After going through the better part of a year having a shin injury, I’ve finally decided to give up running.
For now, anyway. I’ve gotten my hopes up that I’m well enough to run again so many times, that I’m hoping that if I completely give up the notion of running anytime soon, my body will secretly heal itself when I’m not paying attention. Then the next time I think about running, I’ll be able to do it again! Genius plan.
In the mean time, I’ve finished school and haven’t quite pinned down my summer plans yet and so I have all kinds of time to get in shape. I just need to figure out how to do this without running. To start, I read this encouraging article titled, “Why Women Should Not Run.” Before, this might have made me angry, but now it just helps solidify the fact that I shouldn’t run right now (because I’m a woman). While I think may ignore the reasoning in this article once I am healed, for now it makes a lot of sense.
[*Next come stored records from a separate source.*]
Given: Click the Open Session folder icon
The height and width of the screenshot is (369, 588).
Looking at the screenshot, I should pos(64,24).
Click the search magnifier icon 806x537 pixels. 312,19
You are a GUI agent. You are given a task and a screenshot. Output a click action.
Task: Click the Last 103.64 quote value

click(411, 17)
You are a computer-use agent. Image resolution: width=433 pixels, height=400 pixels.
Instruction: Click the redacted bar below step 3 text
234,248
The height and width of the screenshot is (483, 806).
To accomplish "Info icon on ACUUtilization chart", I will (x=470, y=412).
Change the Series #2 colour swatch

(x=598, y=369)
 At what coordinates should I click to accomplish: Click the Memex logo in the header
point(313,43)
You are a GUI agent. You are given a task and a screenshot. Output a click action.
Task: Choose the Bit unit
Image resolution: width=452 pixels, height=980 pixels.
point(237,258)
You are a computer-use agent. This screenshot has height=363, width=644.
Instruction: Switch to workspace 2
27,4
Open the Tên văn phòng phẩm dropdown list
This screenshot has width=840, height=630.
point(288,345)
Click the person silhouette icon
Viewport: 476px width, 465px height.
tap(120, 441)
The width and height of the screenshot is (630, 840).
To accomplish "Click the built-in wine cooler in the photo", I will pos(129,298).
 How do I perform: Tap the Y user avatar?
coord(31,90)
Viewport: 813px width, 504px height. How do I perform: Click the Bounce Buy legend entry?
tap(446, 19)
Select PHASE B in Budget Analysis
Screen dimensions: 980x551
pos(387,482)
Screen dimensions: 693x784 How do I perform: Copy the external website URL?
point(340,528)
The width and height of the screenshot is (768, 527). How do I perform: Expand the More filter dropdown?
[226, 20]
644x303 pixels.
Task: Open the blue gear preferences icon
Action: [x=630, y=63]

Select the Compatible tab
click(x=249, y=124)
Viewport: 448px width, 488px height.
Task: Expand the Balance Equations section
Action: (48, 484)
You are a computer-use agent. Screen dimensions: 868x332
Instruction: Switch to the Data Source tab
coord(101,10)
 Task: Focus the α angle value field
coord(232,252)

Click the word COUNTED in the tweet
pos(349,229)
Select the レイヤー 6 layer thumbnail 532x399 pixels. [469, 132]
The big question for me is, what do I do instead of running? Sometimes when I want to get in shape, I join a new expensive gym. At the moment, I have certain people insisting that I can get in shape by going to classes at the gyms I already belong to, so I might try that for a little bit (at least until I have some kind of income, anyway). So, I’ve started an unscheduled workout schedule that doesn’t involve a new expensive gym. This is what my week has looked like so far:
Monday – Yoga taught by Marina at the 205 Mall 24 Hour Fitness. My second yoga class in months (the first one was a week earlier, when I went to hot yoga and almost died and left after 35 minutes).
Tuesday – I found a CrossFit mini-workout on Pinterest: 5 pushups, 10 sit-ups, 15 squats, repeat 10 times. Surprisingly doable, but I’m insanely sore today. Here’s a poster of the slightly more advanced workout than the one I did:
Wednesday – I rode my mountain bike to Lents Park with my favorite running buddy and tried to set pace for him while he did a 6 mile tempo workout on the bark-dust trail.
Note that for the Wednesday workout, the word “tried.” I had been feeling pretty good about myself – three days in a row of working out is an impressive new record for the year. Unfortunately, this bike ride revealed the full extent of my deconditioning, and I was only able to keep up with him for 3 miles, which isn’t really ideal when you’re supposed to be setting the pace. Here’s a list of my excuses:
- I was super sore from my tiny workout on Tuesday
- The trail at Lents Park is uphill, and super uneven, so even on the downhill you have to work
- I was trying to time my running buddy using my iPhone, and I am extremely uncoordinated on a bike, and nearly incapable of doing anything that involves taking one hand off the handles
- I’m super out of shape
Here’s a picture of Lents Park, to prove that it’s no average bike path:
It turns out this picture doesn’t do the path justice in terms of how hard it was for me to bike around it. I forgot to include the excuse that my running partner was doing sub-6 minute miles. If he had been doing 8 minute miles like a normal person, I think (hope) I could have handled it. But I still think I should be able to keep up with anyone running while I’m on a bike.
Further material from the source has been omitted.